Fyre Fest: The Greatest Party That Never Happened (2019)
In 2017, entrepreneur Billy McFarlane and rapper Ja Rule were set to launch Fyre Festival, a massive luxury music festival in the Bahamas. Fyre was promoted with a slick multi-million dollar marketing campaign and the help of some of the world’s most famous models. It was set to be attended by roughly 5,000 people; millions were spent on flights, lavish accommodations, exquisite gourmet food, and the promise of the “experience of a lifetime”. What the keen festival-goers received, however, was cheap cheese sandwiches, UN refugee tents, tropical storms, no musical acts or celebrities, and a sizable slice of humble pie. Fyre Festival’s failure became a social media phenomenon. The extent of the mismanagement as seen in Chris Smith’s Netflix documentary is staggering, and the total lack of care or self-awareness exhibited by those involved is hilarious.
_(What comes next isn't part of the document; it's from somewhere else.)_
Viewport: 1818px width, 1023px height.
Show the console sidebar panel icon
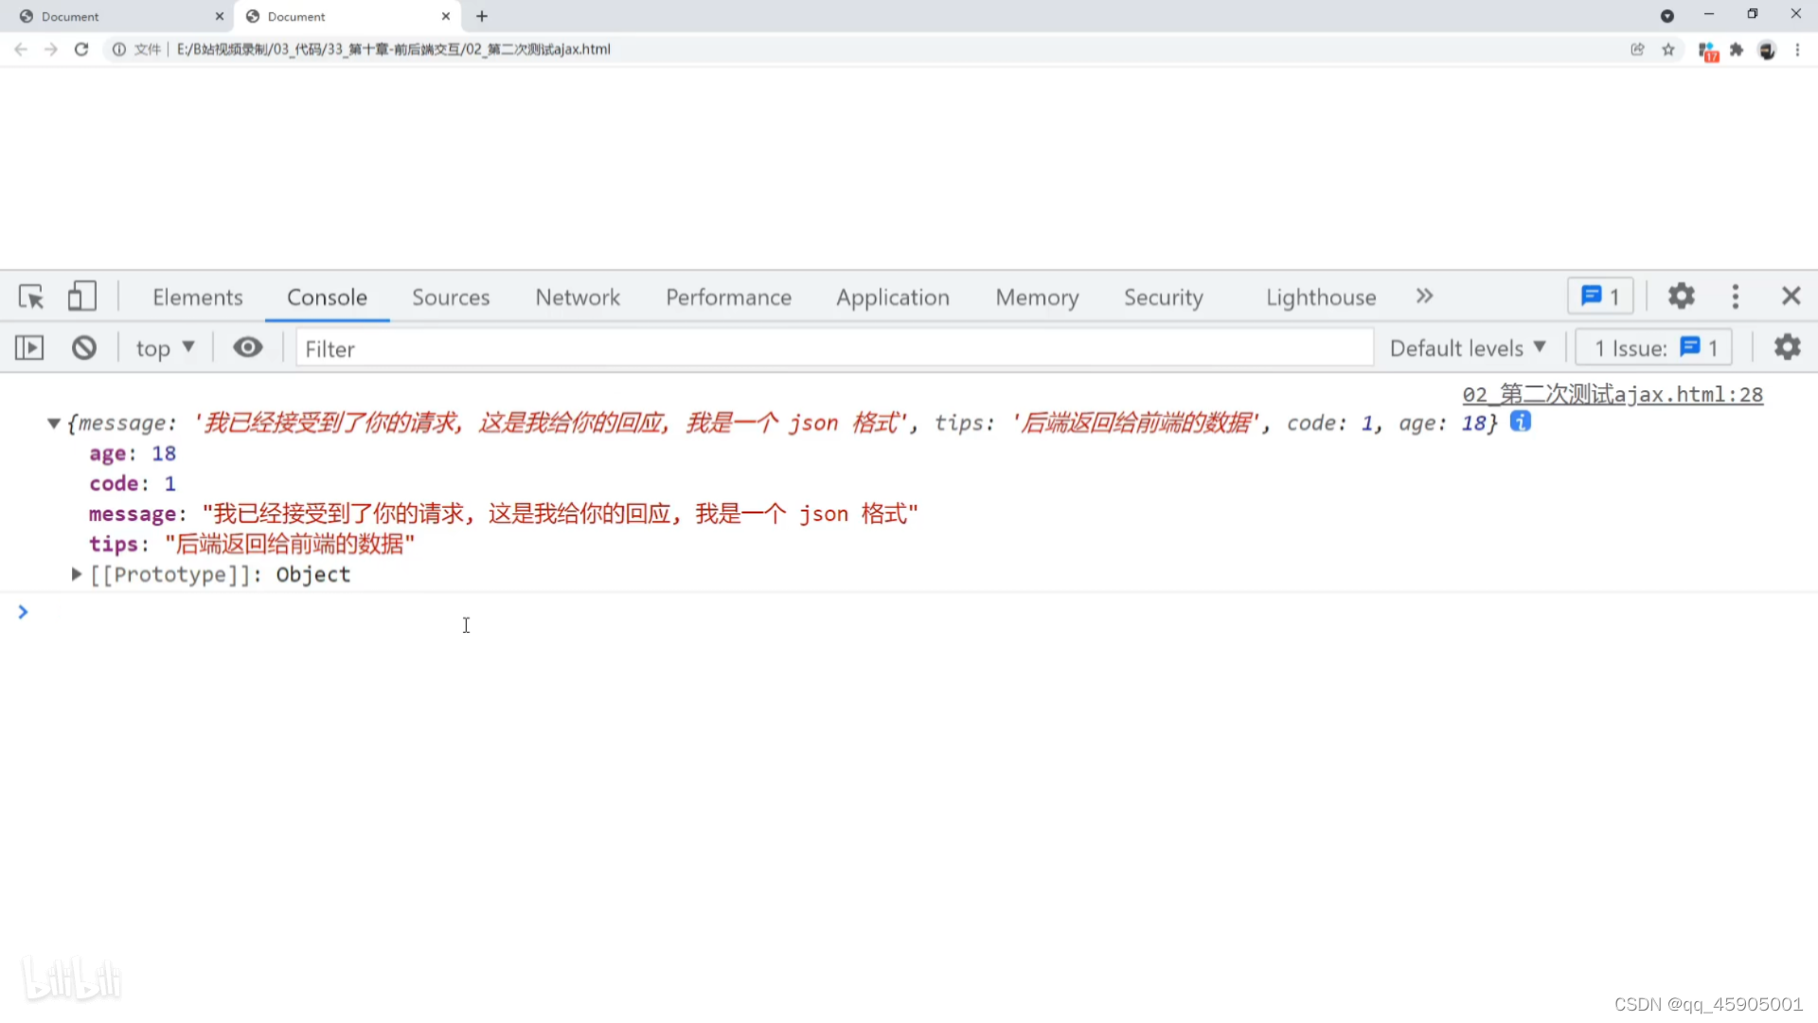tap(29, 348)
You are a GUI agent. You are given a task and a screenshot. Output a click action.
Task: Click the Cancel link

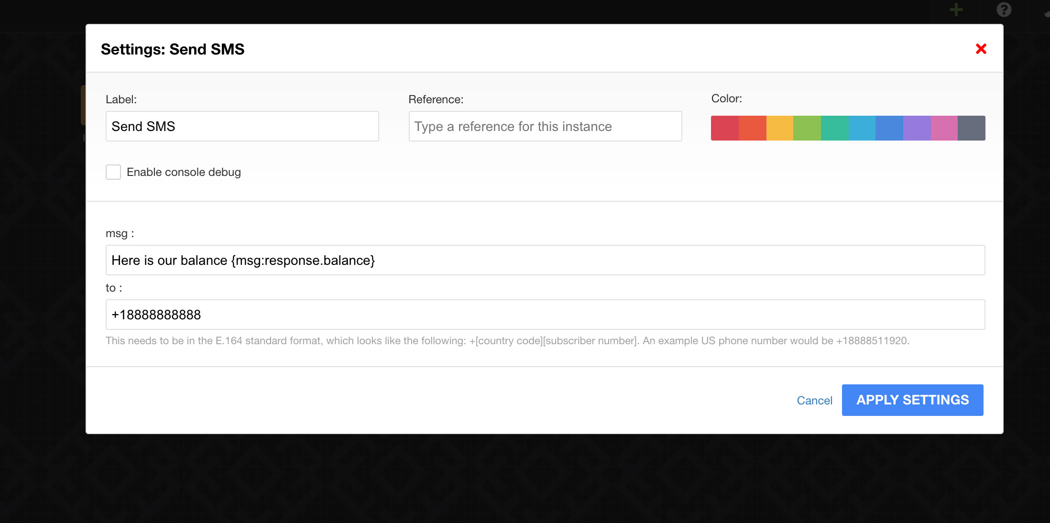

Fyre: The Greatest Party That Never Happened is illuminating and occasionally preposterous. Nothing will awaken a person’s inner sense of Schadenfreude like watching this indulgent gathering fall into disaster. There’s something cathartic about watching a millionaire dudebro, his wealthy business partners, obnoxious celebrities, and rich kids, all lose control in such a spectacular way. Though we mock the organizer’s ineptitude, audiences must remember that the same shortcuts exploited by McFarland and his merry band of thieves have long been used (and will continue to be) by wealthy scammers to deprive innocent targets of their cash.
In the late naughts, Nev Shulman befriends a woman named Megan over Facebook. They exchange songs, philosophies, and deeply personal messages with each other. Nev is in love. Nev’s brother, Ariel, and his friend, Henry Joost, decide to film Nev and his blossoming romance. However, soon the trio realizes that Megan’s story doesn’t quite add up. She contradicts herself and claims ownership of songs taken from a stranger’s YouTube channel. Joost and the Brothers Shulman set out to track her down. Megan seems too good to be true, and further investigation from the trio deems that to be the case.
Following the release of this amateur espionage documentary, the term “Catfish” took hold as the default internet lingo attributed to false social media accounts claiming to be someone they’re not. Above all else, Catfish is a deeply human story about searching for connection in the digital age, something almost everyone can relate to. When his potential love turns out to be a fantasy, we sympathize with him but are still glued to the screen as the directors unveil the motivation behind the subterfuge. We don’t receive liberation from outing the fraud behind the mask, we instead pity them, and relate to their loneliness. The massive success of Catfish resulted in a popular spin-off MTV show, a reality program lacking the authentic feel of the 2010 documentary.